Wildfires are a common natural hazard in California.
California is the third largest and the most populous state in the United States. It sits below Oregon and above Mexico, with the Pacific Ocean to the west. Known for its diverse climate and scenic beauty, California has also been the site of many serious and deadly natural hazards such as earthquakes and wildfires. Does this Spark an idea?
A wildfire is any uncontrollable fire in a wilderness area such as a forest or hillside. Southern California is particularly prone to wildfires because of its naturally dry climate and year-round warm temperatures. The area is also particularly breezy, which helps spread and accelerate fires rapidly once they have started.
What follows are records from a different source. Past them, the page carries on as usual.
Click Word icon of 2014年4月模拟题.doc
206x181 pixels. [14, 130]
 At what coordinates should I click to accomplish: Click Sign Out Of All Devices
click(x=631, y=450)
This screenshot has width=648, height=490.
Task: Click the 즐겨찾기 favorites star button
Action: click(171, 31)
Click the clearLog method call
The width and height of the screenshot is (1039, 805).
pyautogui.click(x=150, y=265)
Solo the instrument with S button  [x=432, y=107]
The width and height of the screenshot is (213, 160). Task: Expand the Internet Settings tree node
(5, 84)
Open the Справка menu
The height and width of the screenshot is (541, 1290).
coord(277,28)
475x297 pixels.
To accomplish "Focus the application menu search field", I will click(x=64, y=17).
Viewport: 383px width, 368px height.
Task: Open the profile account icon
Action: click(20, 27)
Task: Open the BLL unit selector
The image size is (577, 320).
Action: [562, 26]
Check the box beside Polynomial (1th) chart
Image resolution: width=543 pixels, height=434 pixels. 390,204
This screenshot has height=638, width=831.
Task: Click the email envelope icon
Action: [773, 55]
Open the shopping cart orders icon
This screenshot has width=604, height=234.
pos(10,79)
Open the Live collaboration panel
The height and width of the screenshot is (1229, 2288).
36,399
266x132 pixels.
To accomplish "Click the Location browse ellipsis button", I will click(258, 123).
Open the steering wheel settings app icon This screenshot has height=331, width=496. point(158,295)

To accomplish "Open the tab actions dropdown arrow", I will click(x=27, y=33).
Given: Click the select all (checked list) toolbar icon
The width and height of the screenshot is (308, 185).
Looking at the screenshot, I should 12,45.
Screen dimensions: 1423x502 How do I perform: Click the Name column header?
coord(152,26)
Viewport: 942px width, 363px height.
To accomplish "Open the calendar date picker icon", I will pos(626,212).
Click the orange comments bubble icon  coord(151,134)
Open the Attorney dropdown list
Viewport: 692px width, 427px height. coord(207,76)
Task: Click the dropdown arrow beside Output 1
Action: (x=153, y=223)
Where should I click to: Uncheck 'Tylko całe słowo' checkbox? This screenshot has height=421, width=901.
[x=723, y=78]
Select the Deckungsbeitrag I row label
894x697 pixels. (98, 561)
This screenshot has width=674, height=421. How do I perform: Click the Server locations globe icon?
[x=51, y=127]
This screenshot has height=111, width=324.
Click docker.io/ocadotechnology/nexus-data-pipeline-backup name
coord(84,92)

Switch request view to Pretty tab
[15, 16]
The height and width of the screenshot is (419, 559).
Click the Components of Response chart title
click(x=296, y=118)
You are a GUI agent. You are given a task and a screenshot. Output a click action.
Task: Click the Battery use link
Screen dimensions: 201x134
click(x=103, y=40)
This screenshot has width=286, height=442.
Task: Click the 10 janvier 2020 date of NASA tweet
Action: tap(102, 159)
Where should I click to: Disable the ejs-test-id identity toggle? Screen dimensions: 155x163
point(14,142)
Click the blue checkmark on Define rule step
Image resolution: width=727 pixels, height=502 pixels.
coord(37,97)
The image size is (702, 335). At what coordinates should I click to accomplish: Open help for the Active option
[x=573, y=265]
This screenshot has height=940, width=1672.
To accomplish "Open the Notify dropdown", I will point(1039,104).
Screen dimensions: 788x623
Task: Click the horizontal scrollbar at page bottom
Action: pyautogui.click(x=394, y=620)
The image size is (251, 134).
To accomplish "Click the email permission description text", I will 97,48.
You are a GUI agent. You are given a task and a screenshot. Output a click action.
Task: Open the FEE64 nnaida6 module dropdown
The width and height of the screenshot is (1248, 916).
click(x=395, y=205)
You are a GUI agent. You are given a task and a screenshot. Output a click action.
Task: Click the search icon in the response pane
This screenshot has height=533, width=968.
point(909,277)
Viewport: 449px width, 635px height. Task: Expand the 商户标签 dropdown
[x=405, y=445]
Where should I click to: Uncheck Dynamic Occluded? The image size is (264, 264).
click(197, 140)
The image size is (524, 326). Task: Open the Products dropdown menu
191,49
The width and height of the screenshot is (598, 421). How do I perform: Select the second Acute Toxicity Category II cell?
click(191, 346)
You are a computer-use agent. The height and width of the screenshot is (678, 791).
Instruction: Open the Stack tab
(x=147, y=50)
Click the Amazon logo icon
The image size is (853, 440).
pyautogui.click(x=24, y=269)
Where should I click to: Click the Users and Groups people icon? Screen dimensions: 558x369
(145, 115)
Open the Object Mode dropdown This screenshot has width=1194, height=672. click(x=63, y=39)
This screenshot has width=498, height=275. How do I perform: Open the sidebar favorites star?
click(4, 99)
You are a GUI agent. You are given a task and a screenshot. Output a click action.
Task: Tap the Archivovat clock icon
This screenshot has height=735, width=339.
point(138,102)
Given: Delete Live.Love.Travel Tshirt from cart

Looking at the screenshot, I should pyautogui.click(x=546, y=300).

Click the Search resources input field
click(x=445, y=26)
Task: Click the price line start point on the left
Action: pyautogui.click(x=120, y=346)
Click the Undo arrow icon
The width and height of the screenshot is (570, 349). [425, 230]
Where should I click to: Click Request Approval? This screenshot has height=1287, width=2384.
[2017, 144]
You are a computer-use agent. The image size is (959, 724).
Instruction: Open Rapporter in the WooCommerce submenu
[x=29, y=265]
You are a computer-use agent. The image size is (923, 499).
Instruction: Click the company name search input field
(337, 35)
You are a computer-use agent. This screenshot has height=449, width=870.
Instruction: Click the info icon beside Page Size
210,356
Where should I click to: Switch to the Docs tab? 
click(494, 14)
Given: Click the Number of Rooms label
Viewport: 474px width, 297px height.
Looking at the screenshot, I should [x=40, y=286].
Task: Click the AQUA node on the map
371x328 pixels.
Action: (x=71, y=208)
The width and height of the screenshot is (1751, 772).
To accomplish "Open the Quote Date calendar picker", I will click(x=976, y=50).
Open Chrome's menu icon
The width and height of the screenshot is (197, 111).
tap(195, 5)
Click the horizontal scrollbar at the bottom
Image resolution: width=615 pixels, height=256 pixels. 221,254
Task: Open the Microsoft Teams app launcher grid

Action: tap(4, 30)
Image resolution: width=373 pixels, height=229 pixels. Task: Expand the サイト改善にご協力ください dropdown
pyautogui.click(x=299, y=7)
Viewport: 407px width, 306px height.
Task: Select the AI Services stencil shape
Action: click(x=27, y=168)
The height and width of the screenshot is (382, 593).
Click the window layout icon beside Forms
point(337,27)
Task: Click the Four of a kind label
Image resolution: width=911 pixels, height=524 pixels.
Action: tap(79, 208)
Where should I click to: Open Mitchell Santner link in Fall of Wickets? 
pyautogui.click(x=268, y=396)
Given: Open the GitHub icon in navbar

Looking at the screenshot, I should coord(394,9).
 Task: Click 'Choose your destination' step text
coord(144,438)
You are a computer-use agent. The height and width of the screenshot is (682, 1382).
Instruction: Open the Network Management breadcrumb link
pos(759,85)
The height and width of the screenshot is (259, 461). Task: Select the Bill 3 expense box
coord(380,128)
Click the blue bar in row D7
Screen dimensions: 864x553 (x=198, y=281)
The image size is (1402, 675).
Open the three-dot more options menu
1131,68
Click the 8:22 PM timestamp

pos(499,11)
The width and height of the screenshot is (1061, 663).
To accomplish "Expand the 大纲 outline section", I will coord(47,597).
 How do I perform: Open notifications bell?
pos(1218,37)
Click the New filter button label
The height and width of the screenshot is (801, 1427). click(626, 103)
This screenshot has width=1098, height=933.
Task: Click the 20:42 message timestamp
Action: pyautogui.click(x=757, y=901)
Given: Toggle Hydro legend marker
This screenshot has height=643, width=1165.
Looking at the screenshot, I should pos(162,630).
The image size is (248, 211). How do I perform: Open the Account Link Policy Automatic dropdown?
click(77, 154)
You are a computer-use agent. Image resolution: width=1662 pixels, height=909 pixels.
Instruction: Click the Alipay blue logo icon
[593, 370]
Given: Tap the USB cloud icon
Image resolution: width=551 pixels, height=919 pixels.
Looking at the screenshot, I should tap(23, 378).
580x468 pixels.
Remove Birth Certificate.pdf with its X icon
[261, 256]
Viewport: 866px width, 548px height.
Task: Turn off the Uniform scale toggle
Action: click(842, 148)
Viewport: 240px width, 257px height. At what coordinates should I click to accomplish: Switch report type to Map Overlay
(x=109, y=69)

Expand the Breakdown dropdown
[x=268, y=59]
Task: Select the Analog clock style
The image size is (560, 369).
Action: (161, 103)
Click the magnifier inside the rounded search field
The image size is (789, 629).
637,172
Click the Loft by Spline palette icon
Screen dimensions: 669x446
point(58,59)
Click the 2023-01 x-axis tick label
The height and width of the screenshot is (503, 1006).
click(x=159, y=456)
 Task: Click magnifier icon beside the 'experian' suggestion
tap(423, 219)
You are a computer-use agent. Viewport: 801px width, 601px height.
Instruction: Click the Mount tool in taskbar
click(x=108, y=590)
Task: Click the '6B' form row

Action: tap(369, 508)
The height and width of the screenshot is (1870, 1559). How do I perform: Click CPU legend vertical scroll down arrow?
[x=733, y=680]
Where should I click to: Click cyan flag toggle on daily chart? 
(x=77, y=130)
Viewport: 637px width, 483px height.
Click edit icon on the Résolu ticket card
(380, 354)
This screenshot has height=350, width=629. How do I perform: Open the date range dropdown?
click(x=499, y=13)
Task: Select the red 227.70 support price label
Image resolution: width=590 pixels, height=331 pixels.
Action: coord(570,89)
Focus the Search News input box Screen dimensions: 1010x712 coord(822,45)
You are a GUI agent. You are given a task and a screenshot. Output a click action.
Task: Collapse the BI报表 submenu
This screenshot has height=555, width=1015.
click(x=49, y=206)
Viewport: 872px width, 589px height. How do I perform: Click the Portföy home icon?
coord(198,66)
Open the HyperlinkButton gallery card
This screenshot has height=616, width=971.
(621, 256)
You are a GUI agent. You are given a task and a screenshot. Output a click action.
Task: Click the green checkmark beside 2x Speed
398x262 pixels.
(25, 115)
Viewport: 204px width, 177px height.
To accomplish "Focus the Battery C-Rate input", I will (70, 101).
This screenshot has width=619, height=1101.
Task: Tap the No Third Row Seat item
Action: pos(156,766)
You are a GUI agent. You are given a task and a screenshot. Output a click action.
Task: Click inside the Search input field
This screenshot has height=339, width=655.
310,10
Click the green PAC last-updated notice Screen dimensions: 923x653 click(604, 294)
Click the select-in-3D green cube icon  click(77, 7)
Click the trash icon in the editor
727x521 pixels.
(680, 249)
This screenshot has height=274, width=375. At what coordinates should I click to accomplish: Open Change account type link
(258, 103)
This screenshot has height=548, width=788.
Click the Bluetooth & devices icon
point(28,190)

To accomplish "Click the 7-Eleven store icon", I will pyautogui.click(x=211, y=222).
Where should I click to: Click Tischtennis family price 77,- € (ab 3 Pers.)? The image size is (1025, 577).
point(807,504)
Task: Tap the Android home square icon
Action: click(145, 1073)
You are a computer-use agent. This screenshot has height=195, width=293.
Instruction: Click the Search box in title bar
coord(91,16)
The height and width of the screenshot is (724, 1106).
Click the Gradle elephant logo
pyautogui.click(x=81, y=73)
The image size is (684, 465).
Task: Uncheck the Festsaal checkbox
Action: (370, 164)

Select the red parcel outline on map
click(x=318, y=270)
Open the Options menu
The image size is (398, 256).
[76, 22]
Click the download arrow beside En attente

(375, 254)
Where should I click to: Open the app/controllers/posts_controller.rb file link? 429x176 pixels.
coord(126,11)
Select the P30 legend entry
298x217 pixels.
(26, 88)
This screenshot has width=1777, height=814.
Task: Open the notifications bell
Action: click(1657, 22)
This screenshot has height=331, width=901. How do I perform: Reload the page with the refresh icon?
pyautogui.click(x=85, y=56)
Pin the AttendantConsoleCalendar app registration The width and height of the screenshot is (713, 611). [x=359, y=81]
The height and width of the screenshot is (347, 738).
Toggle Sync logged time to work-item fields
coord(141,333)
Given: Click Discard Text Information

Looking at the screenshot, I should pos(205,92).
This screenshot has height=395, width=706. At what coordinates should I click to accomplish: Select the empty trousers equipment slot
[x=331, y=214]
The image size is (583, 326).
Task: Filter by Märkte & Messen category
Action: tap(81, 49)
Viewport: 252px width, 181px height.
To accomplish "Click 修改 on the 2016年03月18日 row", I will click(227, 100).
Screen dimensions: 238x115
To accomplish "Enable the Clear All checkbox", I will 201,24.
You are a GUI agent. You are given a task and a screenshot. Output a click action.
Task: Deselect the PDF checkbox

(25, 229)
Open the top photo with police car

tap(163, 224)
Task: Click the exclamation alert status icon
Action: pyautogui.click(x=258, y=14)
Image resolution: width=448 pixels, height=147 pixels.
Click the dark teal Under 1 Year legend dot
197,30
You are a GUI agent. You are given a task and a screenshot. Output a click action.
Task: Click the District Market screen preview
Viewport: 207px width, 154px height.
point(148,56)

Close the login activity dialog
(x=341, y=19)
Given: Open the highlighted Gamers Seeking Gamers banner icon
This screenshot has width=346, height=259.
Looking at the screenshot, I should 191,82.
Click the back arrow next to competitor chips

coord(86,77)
The California Department of Forestry and Fire Protection (CAL FIRE) is tasked with preventing, mitigating and stopping California wildfires.
When a large mass of mud, composed of dirt and water, slides down a hillside like an avalanche, it is considered a mudslide. Hurricanes, heavy rainfall and/or melting snow are common causes of mudslides. Large mudslides can cause severe damage to a hillside, particularly if their content is in part clay or other heavy debris. Mudslides occur frequently in and around the hills of Los Angeles, California, particularly when the area gets severe rain. In February 2010, several counties in and around Los Angeles were declared major disaster areas because of several mudslides and others were still being evacuated.
Earthquakes are the type of natural disaster most commonly associated with California. An earthquake is caused when the earth’s crust suddenly releases a pocket of energy, forcing the ground to shake and tremor. California experiences minor earthquakes almost daily because of its proximately to a fault line, but it has also experienced severe and deadly earthquakes. In 1906, a major earthquake hit San Francisco, causing an estimated 3,000 deaths and $400 million in property damage. Then in 1994, another severe earthquake hit Northridge, just outside of Los Angeles, killing 72, injuring 9,000 and causing $20 billion in property damage. The Southern California Earthquake Data Center (SCEDC) charts all earthquakes and provides information on planning and preparing for an earthquake.